Principal Investigator: Raphael Vanderstichel
Co-Investigators: Fred Page, Erin Rees, Larry Hammell, Crawford Revie & Sophie St-Hilaire
Infectious diseases of marine finfish can have a significant economic impact on the global aquaculture industry. Effective control measures against transmission of pathogens between marine farms are essential to reducing losses of fish from infectious diseases, production costs, and environmental pollution from therapeutic treatments. Farm-to-farm spread of pathogens in Atlantic salmon aquaculture has been described at different distances in several countries, including Canada. However, we currently lack the understanding of the impact of coastal water movements (hydrology) on the transmission of pathogens. Increasing our understanding of transmission patterns in coastal waters will improve existing aquaculture management areas to allow for more effective coordinated treatment strategies in controlling for specific pathogens.

*EXTRACTED ENTRIES*:
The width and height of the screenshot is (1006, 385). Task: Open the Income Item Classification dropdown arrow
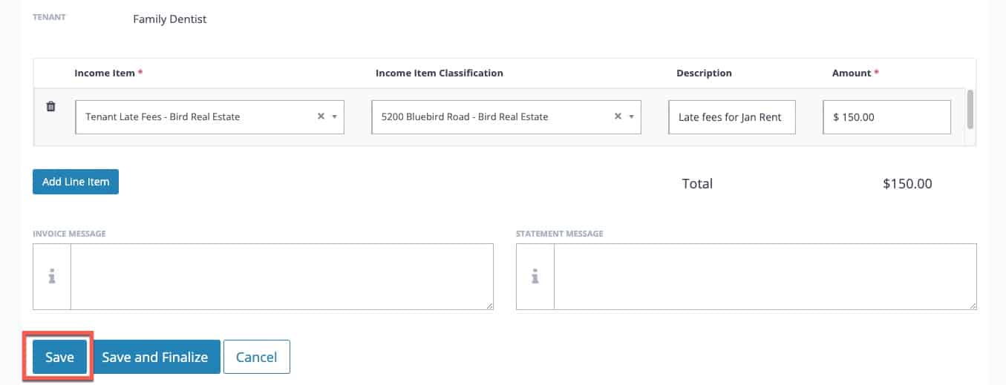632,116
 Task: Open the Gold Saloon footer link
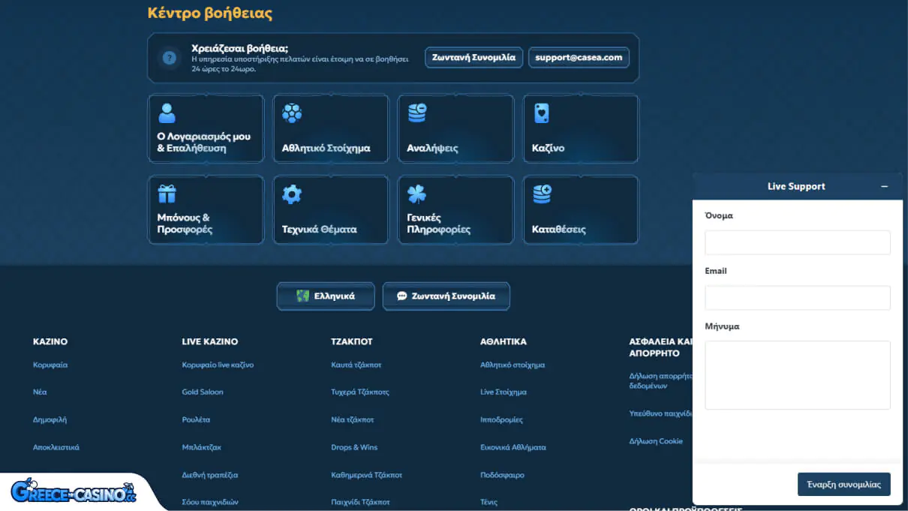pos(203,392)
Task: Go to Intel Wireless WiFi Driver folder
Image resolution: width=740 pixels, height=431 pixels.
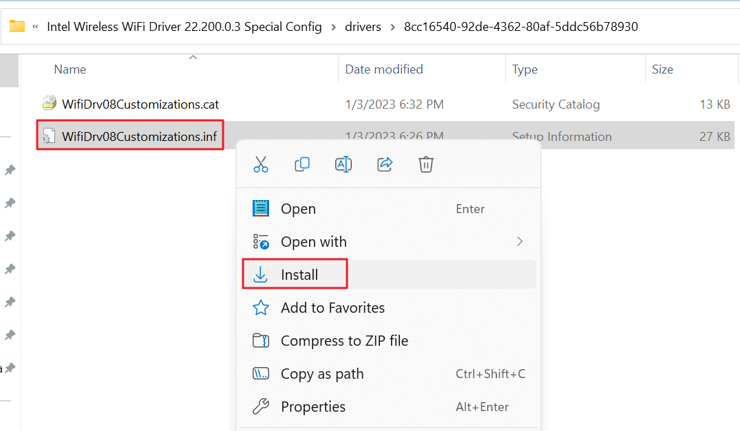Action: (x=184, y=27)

...

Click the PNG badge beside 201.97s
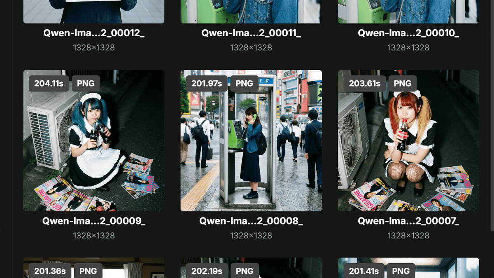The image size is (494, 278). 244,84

--

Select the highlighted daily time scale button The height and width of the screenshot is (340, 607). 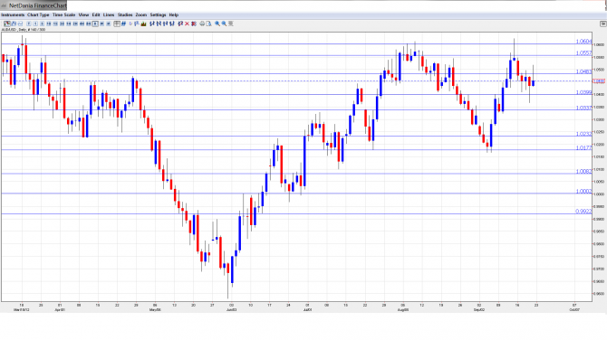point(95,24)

*YOUR ASSIGNMENT*: Continue the project description on pathogen spread between marine salmon farms, starting after its final sentence.

*RESULT OF THIS TASK*:
This project will incorporate both hydrological information and ongoing fish disease surveillance data to develop and validate statistical models for disease transmission patterns of sea lice in coastal waters on the east coast of Canada. Our work will help the industry establish a protocol for effective bay-management strategies, including the efficient use of therapeutic agents, reducing the amounts necessary to control sea lice infection and, thus, minimizing the effect on the environment while reducing production costs.
We hypothesize that hydrodynamic variation in space and time is a key driver of farm-level infections and transmission patterns. To explore this hypothesis we will focus on a parasite (sea louse) that continues to cause problems in the salmon aquaculture industry in southwestern New Brunswick.
The objective of this study is to incorporate hydrological data into a statistical disease model to better predict farm-level infections and transmission patterns of sea lice on the east coast of Canada.